■ **Work instructions**
An exact transcript of all the records is required, with nothing left out.

START Supplied records

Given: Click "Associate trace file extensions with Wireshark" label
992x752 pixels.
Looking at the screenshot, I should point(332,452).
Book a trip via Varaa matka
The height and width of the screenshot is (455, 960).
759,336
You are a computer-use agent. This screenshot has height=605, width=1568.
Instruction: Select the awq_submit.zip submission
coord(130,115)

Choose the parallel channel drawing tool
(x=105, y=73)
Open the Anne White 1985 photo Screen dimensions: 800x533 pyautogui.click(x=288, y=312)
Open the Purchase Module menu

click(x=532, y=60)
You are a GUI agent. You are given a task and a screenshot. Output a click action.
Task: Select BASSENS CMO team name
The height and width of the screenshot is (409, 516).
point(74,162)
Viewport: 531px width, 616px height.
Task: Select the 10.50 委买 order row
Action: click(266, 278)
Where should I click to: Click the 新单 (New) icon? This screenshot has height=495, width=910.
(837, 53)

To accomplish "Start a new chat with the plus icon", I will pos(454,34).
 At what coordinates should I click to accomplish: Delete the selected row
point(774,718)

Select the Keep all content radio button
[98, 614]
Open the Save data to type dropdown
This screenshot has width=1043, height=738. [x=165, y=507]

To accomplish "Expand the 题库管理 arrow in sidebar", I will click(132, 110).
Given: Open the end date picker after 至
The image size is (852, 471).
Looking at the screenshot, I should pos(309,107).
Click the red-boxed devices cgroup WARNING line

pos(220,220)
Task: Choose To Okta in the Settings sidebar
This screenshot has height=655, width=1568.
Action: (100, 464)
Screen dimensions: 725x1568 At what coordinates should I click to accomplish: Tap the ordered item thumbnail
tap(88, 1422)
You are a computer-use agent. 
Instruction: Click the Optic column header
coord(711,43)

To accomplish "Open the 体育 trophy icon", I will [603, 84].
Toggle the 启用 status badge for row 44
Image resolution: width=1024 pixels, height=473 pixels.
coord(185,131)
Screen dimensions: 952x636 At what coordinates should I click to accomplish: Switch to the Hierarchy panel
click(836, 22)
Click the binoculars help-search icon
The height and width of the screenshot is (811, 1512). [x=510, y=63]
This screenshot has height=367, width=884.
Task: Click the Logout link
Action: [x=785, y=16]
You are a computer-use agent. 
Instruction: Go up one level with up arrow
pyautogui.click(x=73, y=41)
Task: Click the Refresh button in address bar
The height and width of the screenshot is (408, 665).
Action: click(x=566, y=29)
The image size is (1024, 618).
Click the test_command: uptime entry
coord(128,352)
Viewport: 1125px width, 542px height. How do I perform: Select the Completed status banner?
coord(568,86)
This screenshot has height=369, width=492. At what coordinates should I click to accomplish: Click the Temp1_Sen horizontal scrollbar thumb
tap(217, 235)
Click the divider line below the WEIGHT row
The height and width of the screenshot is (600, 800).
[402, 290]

END Supplied records

■ **Output for this task**
Given: Click "Associate trace file extensions with Wireshark" label
992x752 pixels.
Looking at the screenshot, I should point(332,452).
Book a trip via Varaa matka
The height and width of the screenshot is (455, 960).
759,336
You are a computer-use agent. This screenshot has height=605, width=1568.
Instruction: Select the awq_submit.zip submission
coord(130,115)

Choose the parallel channel drawing tool
(x=105, y=73)
Open the Anne White 1985 photo Screen dimensions: 800x533 pyautogui.click(x=288, y=312)
Open the Purchase Module menu

click(x=532, y=60)
You are a GUI agent. You are given a task and a screenshot. Output a click action.
Task: Select BASSENS CMO team name
The height and width of the screenshot is (409, 516).
point(74,162)
Viewport: 531px width, 616px height.
Task: Select the 10.50 委买 order row
Action: click(266, 278)
Where should I click to: Click the 新单 (New) icon? This screenshot has height=495, width=910.
(837, 53)

To accomplish "Start a new chat with the plus icon", I will pos(454,34).
 At what coordinates should I click to accomplish: Delete the selected row
point(774,718)

Select the Keep all content radio button
[98, 614]
Open the Save data to type dropdown
This screenshot has width=1043, height=738. [x=165, y=507]

To accomplish "Expand the 题库管理 arrow in sidebar", I will click(132, 110).
Given: Open the end date picker after 至
The image size is (852, 471).
Looking at the screenshot, I should pos(309,107).
Click the red-boxed devices cgroup WARNING line

pos(220,220)
Task: Choose To Okta in the Settings sidebar
This screenshot has height=655, width=1568.
Action: (100, 464)
Screen dimensions: 725x1568 At what coordinates should I click to accomplish: Tap the ordered item thumbnail
tap(88, 1422)
You are a computer-use agent. 
Instruction: Click the Optic column header
coord(711,43)

To accomplish "Open the 体育 trophy icon", I will [603, 84].
Toggle the 启用 status badge for row 44
Image resolution: width=1024 pixels, height=473 pixels.
coord(185,131)
Screen dimensions: 952x636 At what coordinates should I click to accomplish: Switch to the Hierarchy panel
click(836, 22)
Click the binoculars help-search icon
The height and width of the screenshot is (811, 1512). [x=510, y=63]
This screenshot has height=367, width=884.
Task: Click the Logout link
Action: [x=785, y=16]
You are a computer-use agent. 
Instruction: Go up one level with up arrow
pyautogui.click(x=73, y=41)
Task: Click the Refresh button in address bar
The height and width of the screenshot is (408, 665).
Action: click(x=566, y=29)
The image size is (1024, 618).
Click the test_command: uptime entry
coord(128,352)
Viewport: 1125px width, 542px height. How do I perform: Select the Completed status banner?
coord(568,86)
This screenshot has height=369, width=492. At what coordinates should I click to accomplish: Click the Temp1_Sen horizontal scrollbar thumb
tap(217, 235)
Click the divider line below the WEIGHT row
The height and width of the screenshot is (600, 800).
[402, 290]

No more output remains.